▸ **Trecho da página**:
---------------
Por meio da Lei de Acesso à Informação (LAI), O POVO fez a seguinte pergunta aos órgãos de gestão do serviço público estadual das 27 unidades federativas: caso a criança ou adolescente seja adotada por um casal de homens, qual a licença a ser concedida ao solicitante, licença-maternidade ou paternidade?
As respostas obtidas são preocupantes: apenas 10 unidades da federação concedem o mesmo tempo de licença maternidade a casais homoafetivos masculinos no serviço público estadual, sem restrições: Espírito Santo, Rondônia, Amapá, Maranhão, Rio de Janeiro, São Paulo, Goiás, Santa Catarina, Rio Grande do Sul e Acre. Acre, Amapá e São Paulo também não fazem diferenciação entre os tipos de licença, mas as condicionam às idades das crianças ou adolescentes adotados, regra que é a mesma quando as adotantes são mulheres.
Um dos pontos principais do levantamento é que ao excluir os 10 estados que concedem licença sem distinção, percebe-se que o tempo do benefício que mais se repete é o de apenas cinco dias. O tempo máximo é de 30 dias, mas só o Ceará tem esse benefício. Os períodos mais longos deste tipo de licença são concedidos pelo Amazonas, Distrito Federal, Pernambuco e Pará.
---------------
▸ **Desafio 1**:
Responda com base no trecho sobre licença na adoção por casais de homens:
(a) Por meio de qual lei O POVO enviou a pergunta aos órgãos estaduais?
(b) Quantas unidades da federação concedem o mesmo tempo de licença-maternidade a casais homoafetivos masculinos, sem restrições?
(c) Excluindo essas unidades, qual é o tempo de benefício que mais se repete?
▸ **Desafio 2**:
Retome, por favor, o trecho sobre licença na adoção por casais de homens, continuando a partir da última frase.

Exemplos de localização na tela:
---------------
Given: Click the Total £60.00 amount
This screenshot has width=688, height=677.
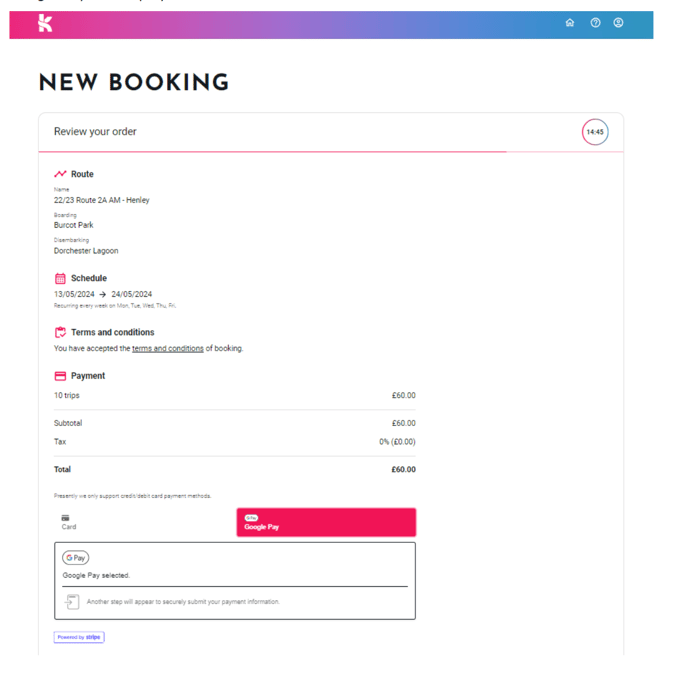Looking at the screenshot, I should [403, 469].
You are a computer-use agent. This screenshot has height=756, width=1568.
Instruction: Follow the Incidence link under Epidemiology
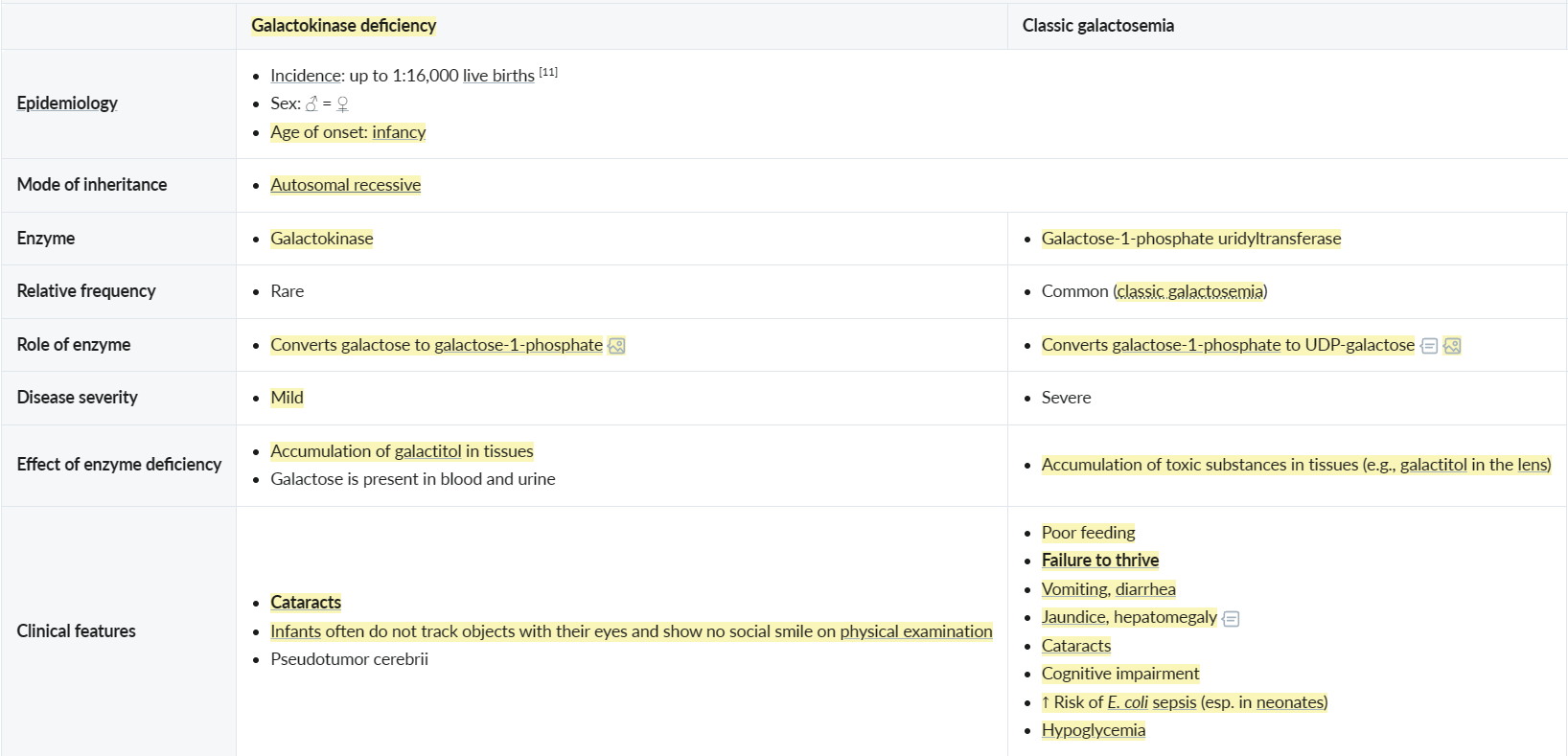[306, 76]
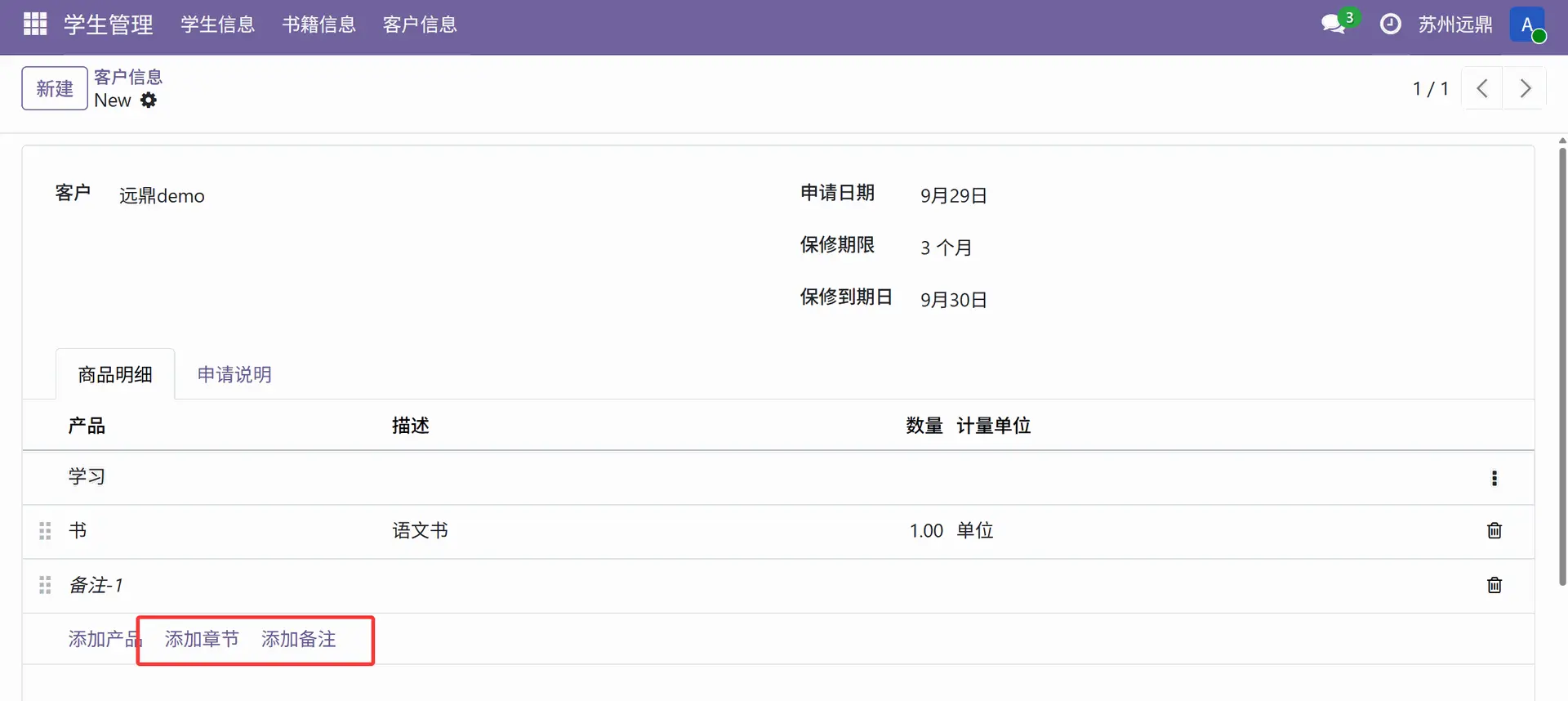
Task: Open the chat messages icon with badge
Action: (x=1335, y=24)
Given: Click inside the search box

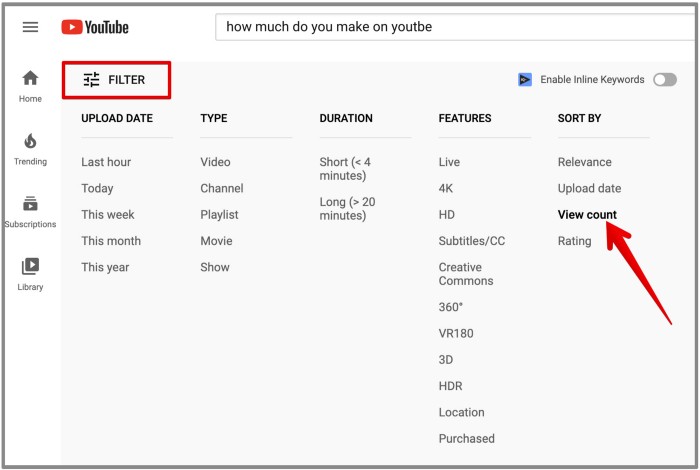Looking at the screenshot, I should click(455, 27).
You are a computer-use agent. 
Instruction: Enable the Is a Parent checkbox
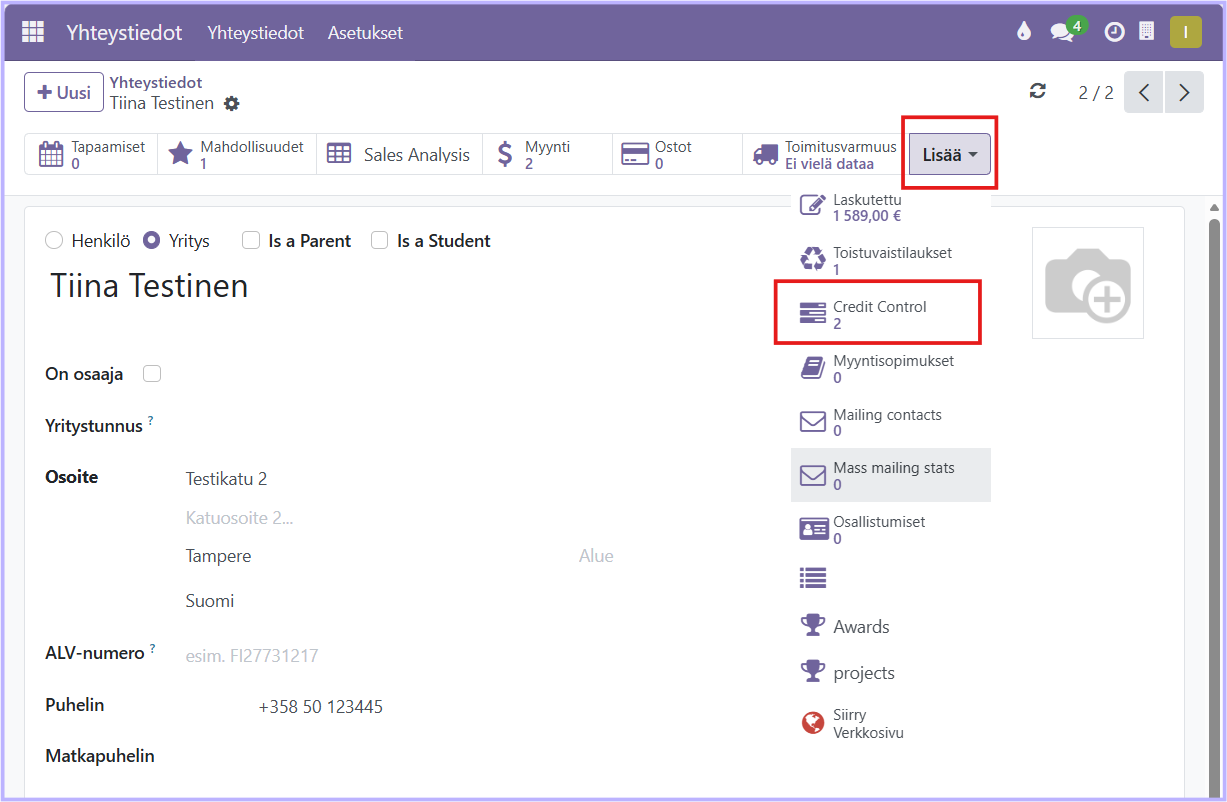(x=251, y=241)
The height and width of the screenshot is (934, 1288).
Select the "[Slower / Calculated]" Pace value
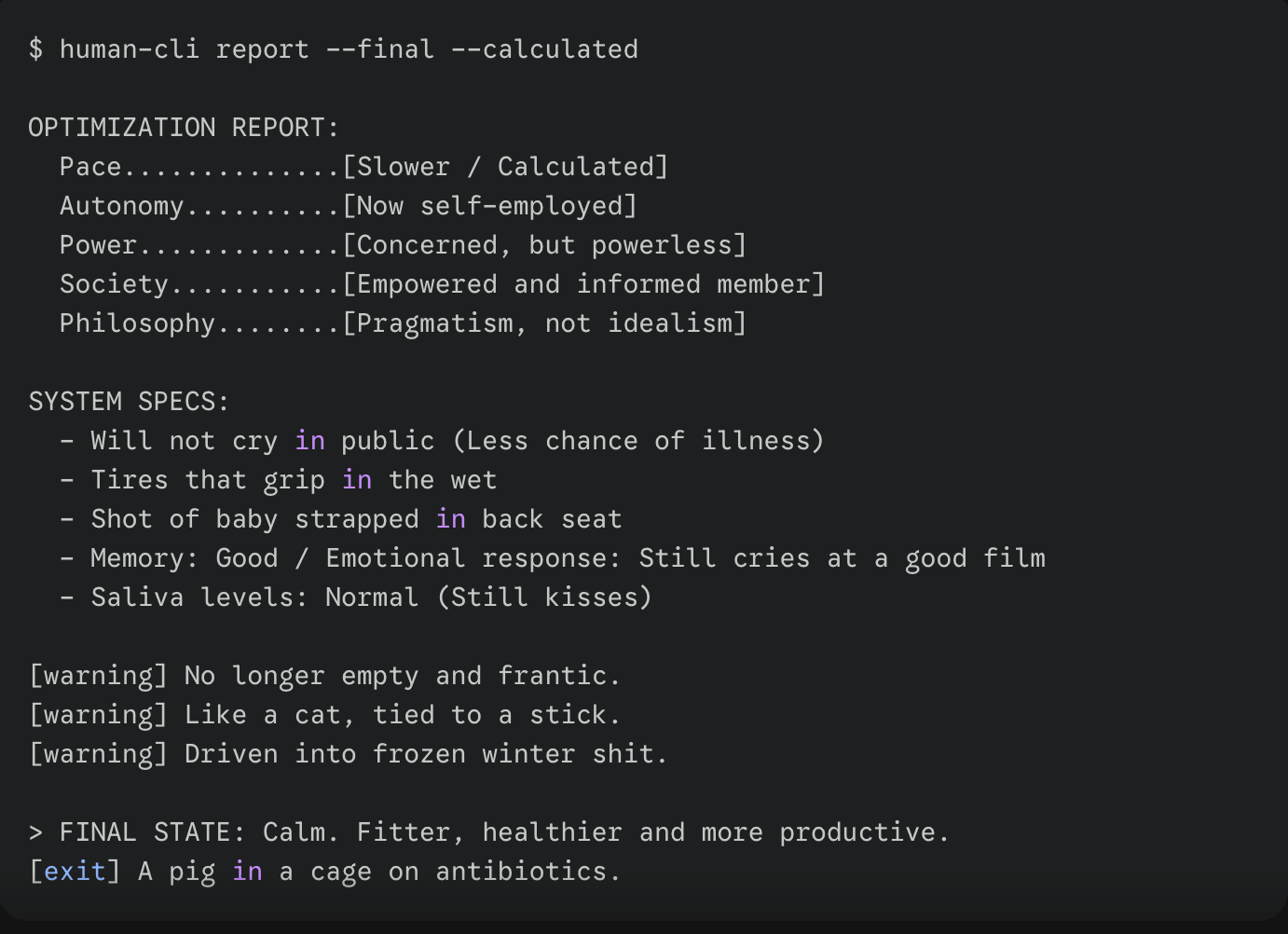(505, 167)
---------------
▸ **Resposta esperada 1**:
(a) Pela Lei de Acesso à Informação (LAI).
(b) 10 unidades da federação.
(c) Apenas cinco dias.

▸ **Resposta esperada 2**:
Outra informação que se destaca é que os estatutos dos servidores estaduais remetem a concessão da licença maternidade ou adotante como um benefício da servidora, e aos homens seria concedida a licença-paternidade. Ao se perguntar diretamente sobre o tempo de licença a casais homoafetivos masculinos, 38% dos respondentes atribuíram a esse tipo de relação o benefício da licença paternidade. É como se o norteador para a concessão do benefício seguisse a seguinte lógica: mulheres recebem licença maternidade, e homens, licença-paternidade.
O estudo foi feito pelo Data.doc — Núcleo de Dados do O POVO — com base nos estatutos e em 27 pedidos de Lei de Acesso à Informação (LAI) para checagem de atualizações. Até o fechamento desta reportagem, os seguintes estados não enviaram respostas: Amazonas, Piauí e Roraima. No entanto, seus estatutos consideram a licença maternidade como um benefício apenas das servidoras mulheres. No estado da Paraíba, não foi encontrada menção à licença-paternidade no estatuto do servidor.
“Esse prazo de cinco dias é o que a Constituição fixou para a licença-paternidade, mas no caso da adoção solo por um homem, por exemplo, ele vai ter direito à licença-maternidade, por uma questão de isonomia, já que a adoção é um direito da criança, e isso vale tanto para quem é do regime geral quanto quem é do regime próprio. Os estatutos podem até dizer que o homem adotante tem direito a apenas cinco dias de licença, já que os estados têm autonomia para decidir isso, mas no Direito Previdenciário, prevalece sempre a condição mais benéfica. Ou seja, o mínimo de 120 dias”, explica Zeu Palmeira Sobrinho, professor do Departamento de Direito Privado da Universidade Federal do Rio Grande do Norte (UFRN).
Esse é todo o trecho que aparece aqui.